Like many shoppers, Gallogly doesn’t identify as just a buyer, she also quickly became a seller, adding to the momentum of a continuous furniture circulating chain. In 2019 she purchased a gray and white marbleized oval coffee table from CB2, which she adored. That feeling never changed, but her surroundings did. After the renovation, it no longer went with the décor.

“The idea that this was in my home and I loved it, and that I’m able to pass this along to someone else who will love it is very settling,” she said.

She posted the oval table at the end of December 2022. At $400, it wasn’t getting any inquiries. She lowered the price to $350. Then $300.

When Kristen Daibes and her husband moved from their small one-bedroom rental in Edgewater, New Jersey, in 2020 into a 1920s colonial-style three-bedroom house in Harrington Park, New Jersey, they suddenly had extra rooms to furnish.

Daibes, a 30-year-old elementary teacher, wanted something oval that was white and gray to complete a family room, and spent six months scrolling on Marketplace. She was instantly smitten with Gallogly’s table, but it was out of her budget until the price dropped. When it went to $275, she pounced. In January of 2023, she stood alongside her husband, Ghanem Daibes, in Gallogly’s hallway.

“Once I saw it, I started envisioning it in our room, with a candle placed on it, and yelling at my husband for not using a coaster,” she said. “I’m a big secondhand person, my husband is not. I had to sell him on this concept, and the coffee table.”

The piece now resides alongside a piano and two couches, under a skylight in their family room. “As unsentimental and boring as a coffee table is, there’s an acknowledgment that someone loved this item in their home and it is now in mine. I’m giving it a second life,” she added.

Daibes’ satisfaction and sentimentality, which seemed rather passionate in the beginning, was surprisingly short-lived.

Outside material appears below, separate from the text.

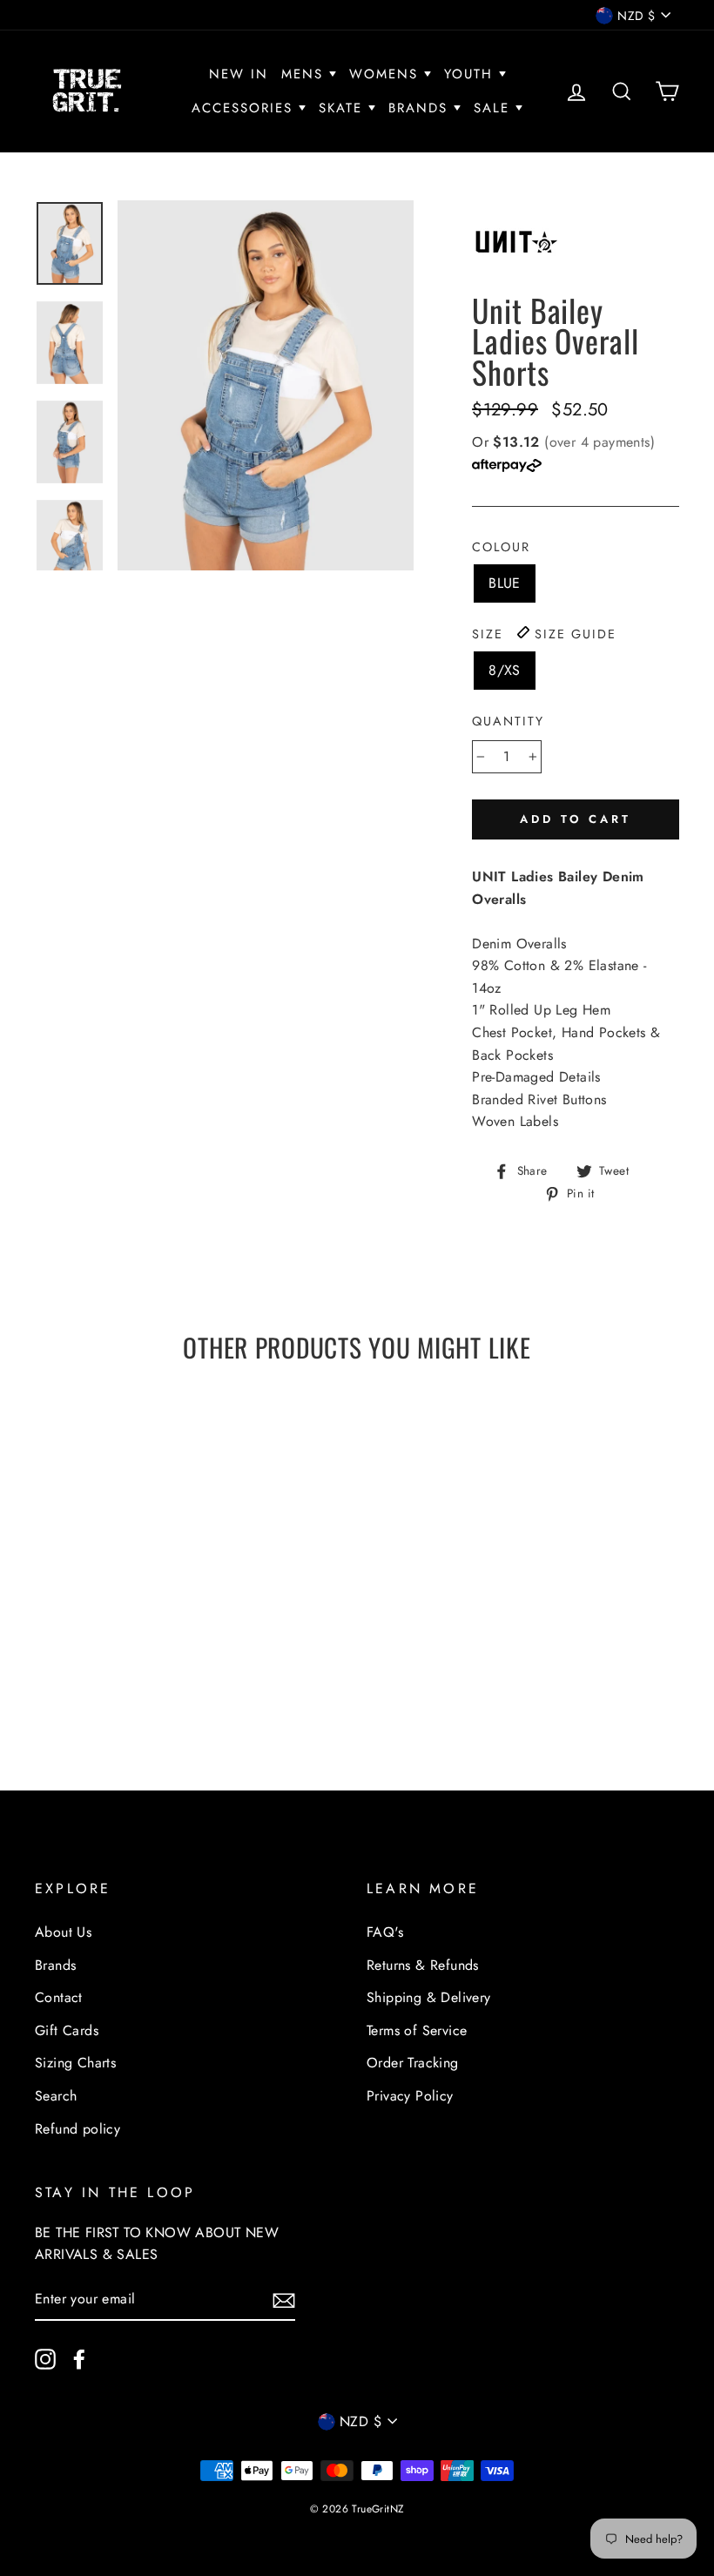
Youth (471, 74)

“None of these pieces last in our home forever,” she added. “I’ll probably sell it in a few years.”

Her ability to maintain detachment is what led her to sell a full-length mirrored door, that when opened, revealed drawers, compartments and countless slots to hold jewelry, which she bought on Amazon in 2017 for over $200.

“It was important to have at the time. When we moved, it didn’t fit with our home and I didn’t have the jewelry to fill it.”

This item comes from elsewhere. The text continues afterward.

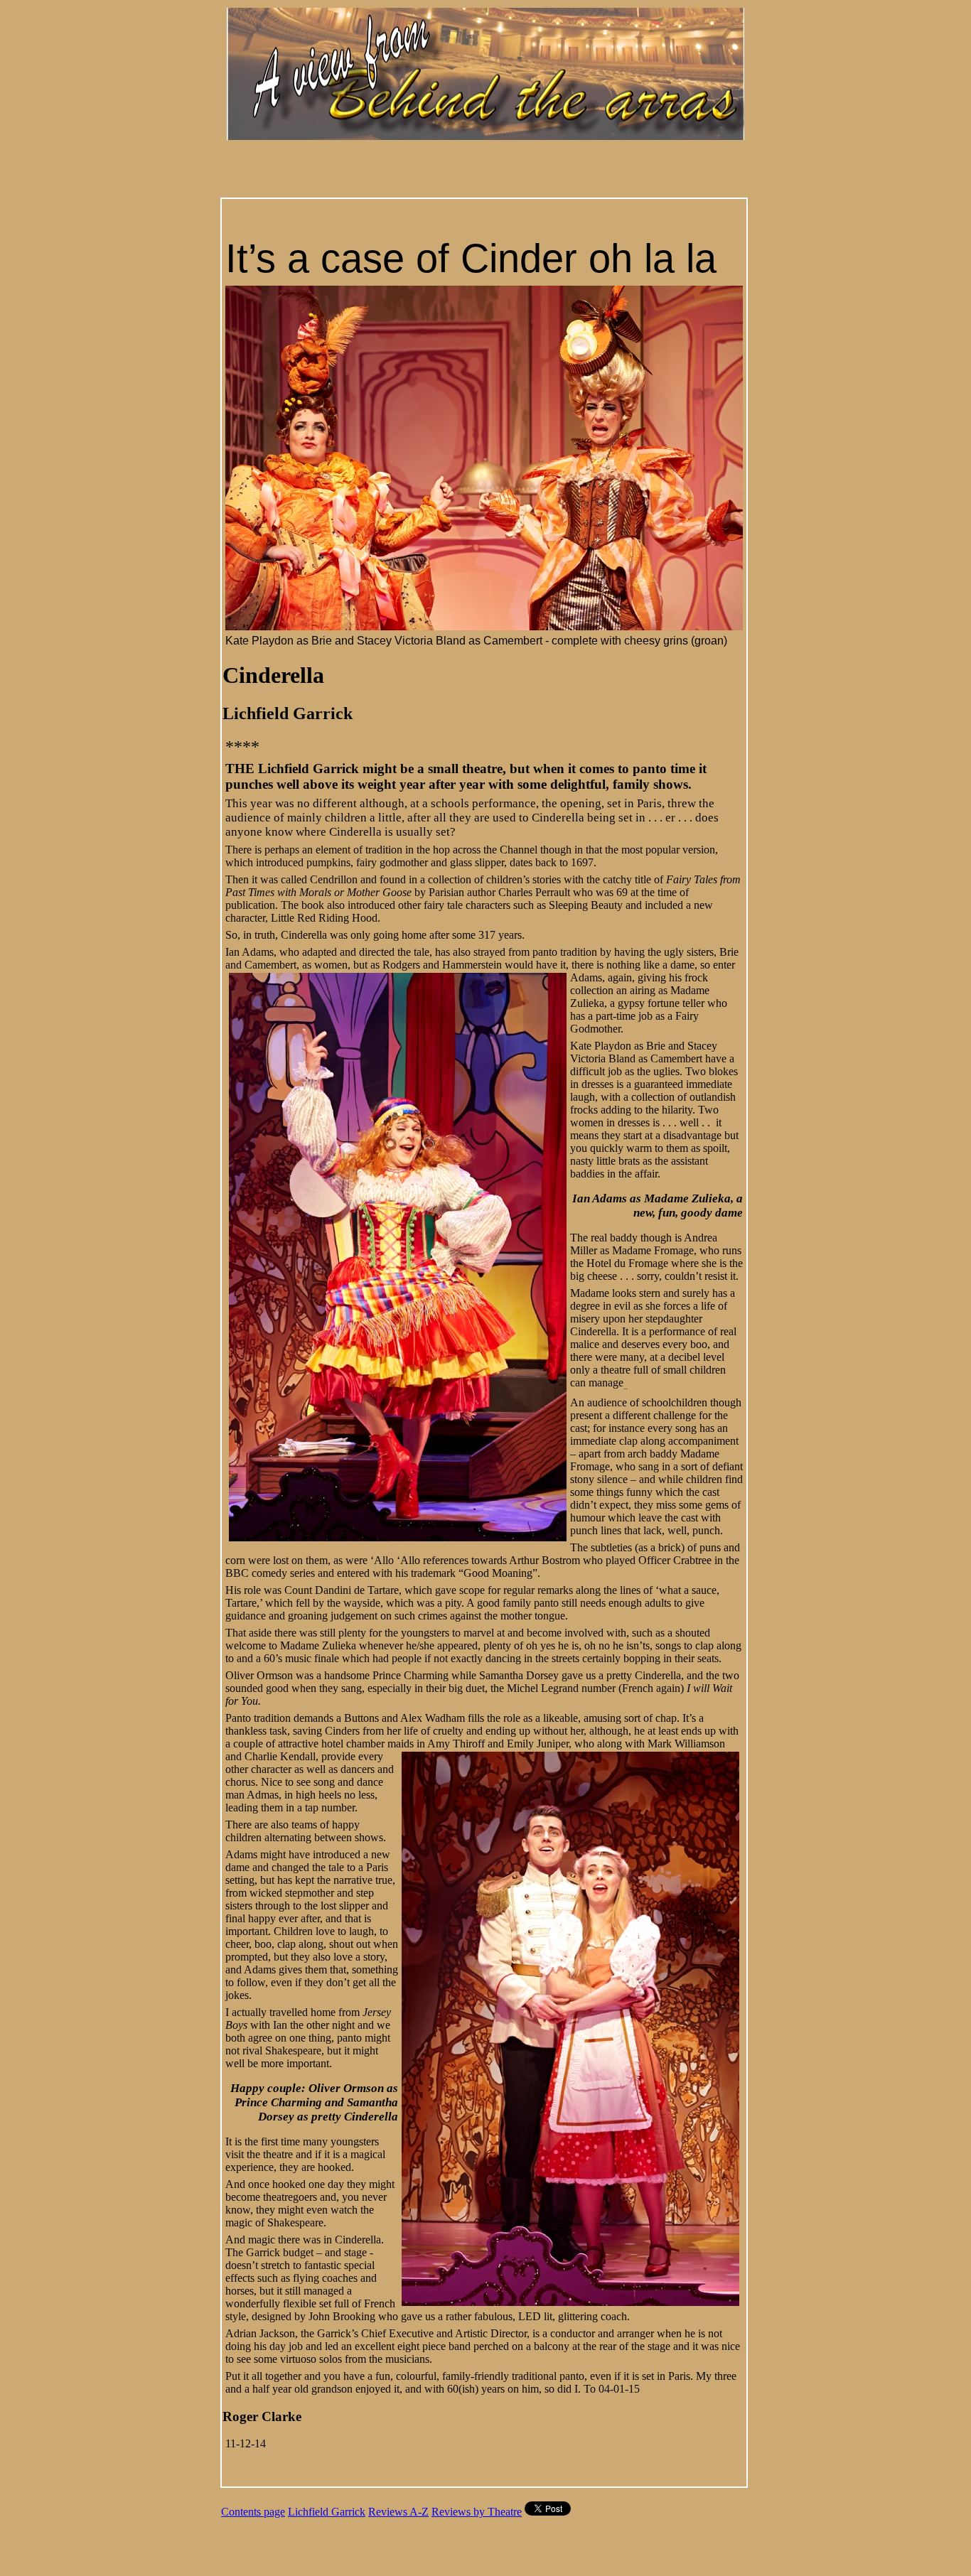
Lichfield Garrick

No worries. Mary Jo Birrittieri-Parente had plenty of jewelry.

Early in the pandemic, Daibes and Birrittieri-Parente met in a busy Target parking lot in Closter, New Jersey, to do a handoff, three days after Daibes posted the door on Marketplace.

“I got involved in Marketplace during COVID because stores were closed or they didn’t have inventory,” said Birrittieri-Parente, a 51-year-old former medical receptionist, who lives in a two-bedroom condominium in Bergen County, New Jersey, with her daughter.

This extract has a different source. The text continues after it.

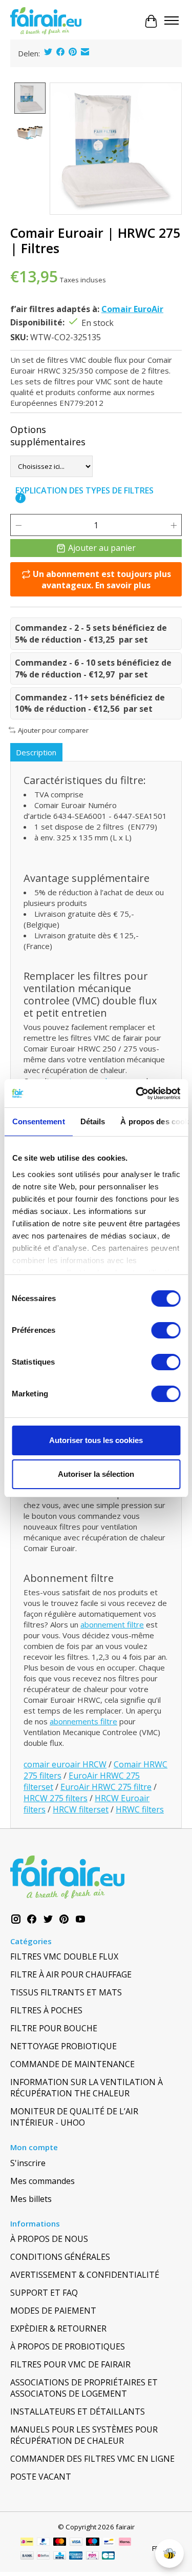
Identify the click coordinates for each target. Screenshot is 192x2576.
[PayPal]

Birrittieri-Parente, a single parent who appreciates the bargains offered by sites like Marketplace, has accumulated more than 90 pieces of costume jewelry. “I needed something that would organize them all in one place and I needed a full-length mirror,” she said.

The exchange in the parking lot lasted only a few minutes. After Birrittieri-Parente determined the piece reflected what the photos promised, she handed over the negotiated price: $30 in cash, down from the original ask of $60. The multitasking armoire fit into her black SUV. Minutes later it was propped up in her bedroom.

“This breathed new life into me and this room while making it more modern,” she said. “Everything has its own place now. I love that it’s white and goes with my furniture. It doesn’t matter that it was someone else’s. It’s brand-new to me and my home.”

The furniture tango is always moving and constantly changing partners. Sometimes the dance is easy, other times, not so much.

Lobel, who felt an emotional loss at selling the round table, was soothed by quickly filling the once empty space with a bookshelf, chest and reading chair — all bought secondhand, and by the fact that Gallogly was so thrilled at the find, and purchase.

“It was a beautiful piece. But I empathized with Ruth deeply,” she said. “I was her three years ago looking for a beautiful round table. Knowing I helped her find that made it more sweet than bitter.”